Mit steigender Temperatur und zunehmender Verflüssigung des Öls fällt der Druck, weil das Verbrauchersystem zunehmend durchlässiger wird. Nun steigt auch die Ölmenge an den eigentlichen Verbraucherstellen.
Mit 20W-50er und 50er Öl läuft ähnliches ab, nur das Aufgrund der geringeren Viskosität des 20W50 hier der Anfangsdruck nicht so hoch ist und von vorneherein mehr Öl zu den Endverbrauchern gelangt.
Daher die erheblich bessere Kaltlaufschmierung des 20W50er Öls. Bei Betriebstemperatur unterscheidet sich diese Öl eigentlich nicht mehr wesentlich vom 50er.

Das Phänomen, daß der Öldruck bei heißem Motor im Leerlauf häufig auf Null zusammenbricht und bei Drehzahl wieder ansteigt erklärt sich so:
Bei vielen Motoren sind bestimmte Eckpunkte nicht in Ordnung. Zum einen wird original viel zu viel Öl in die Zylinderköpfe gepumpt, zum anderen sind in der Regel die Pinionshaftbuchse und die Pleuellager ausgelaufen. An diesen Stellen tritt massiver "Ölverlust" auf, der die Abnahmemenge erheblich vergrößert.
Bei Leerlaufdrehzahl reicht die Fördermenge der Pumpe nicht aus, um gegen diese Abnahmemenge noch Druck aufzubauen. Erst bei höherer Drehzahl stellt sich wieder Druck ein.

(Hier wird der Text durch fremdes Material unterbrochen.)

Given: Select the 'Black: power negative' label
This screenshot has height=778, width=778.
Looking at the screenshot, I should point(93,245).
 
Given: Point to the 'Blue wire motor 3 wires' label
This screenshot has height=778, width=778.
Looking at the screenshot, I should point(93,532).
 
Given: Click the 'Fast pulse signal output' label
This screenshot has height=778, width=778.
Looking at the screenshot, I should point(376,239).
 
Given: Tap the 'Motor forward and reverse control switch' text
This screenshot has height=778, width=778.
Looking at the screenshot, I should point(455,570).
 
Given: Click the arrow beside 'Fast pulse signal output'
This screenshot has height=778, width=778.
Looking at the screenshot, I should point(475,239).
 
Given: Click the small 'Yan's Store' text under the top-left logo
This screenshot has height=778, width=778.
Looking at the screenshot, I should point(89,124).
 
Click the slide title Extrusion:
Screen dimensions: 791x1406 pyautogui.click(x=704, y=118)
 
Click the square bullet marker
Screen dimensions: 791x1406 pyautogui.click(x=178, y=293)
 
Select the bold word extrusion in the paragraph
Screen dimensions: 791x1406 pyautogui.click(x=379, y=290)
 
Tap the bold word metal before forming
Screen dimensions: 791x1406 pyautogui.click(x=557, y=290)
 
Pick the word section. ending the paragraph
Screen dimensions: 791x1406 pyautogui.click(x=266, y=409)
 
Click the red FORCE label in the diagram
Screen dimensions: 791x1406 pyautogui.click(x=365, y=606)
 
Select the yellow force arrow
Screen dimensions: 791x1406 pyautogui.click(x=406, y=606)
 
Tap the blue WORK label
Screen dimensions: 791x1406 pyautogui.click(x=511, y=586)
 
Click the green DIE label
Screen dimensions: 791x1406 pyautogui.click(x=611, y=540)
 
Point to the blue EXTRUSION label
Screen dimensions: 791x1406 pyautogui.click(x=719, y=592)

Viele Leute glauben, daß Ihre Ölpumpe defekt sei und kaufen sich dann Zubehörpumpen, die dieses Phänomen aber meistens auch nicht wesentlich verbessern, weil eben die Ursache wo anders liegt.

Abschließend möchte ich noch den Ölhaushalt eines gut gebauten Motors schildern (Beispiel Shovel mit modifiziertem Ölkreislauf auf Stand 1973up mit 20W50er Öl): Kaltstart: Öldruck etwa 40 bis 60psi Öldruck verringert sich innerhalb kurzer Zeit mit steigender Temperatur. Öldruck pendelt sich bei Betriebstemperatur und unter Drehzahl auf etwa 25 bis 30psi ein (über den Steuerzylinder der Ölpumpe reguliert). Und jetzt das Erschreckende: beim Übergang in den Leerlauf fällt der Öldruck je nach Toleranzen an den kritischen Stellen zwischen 5 und 15psi ab, aber eigentlich nicht auf Null!!! Dieses Öldruckverhalten zeigt, daß ein Motor richtig modifiziert wurde und an den richtigen Stellen enge Toleranzen bearbeitet wurden.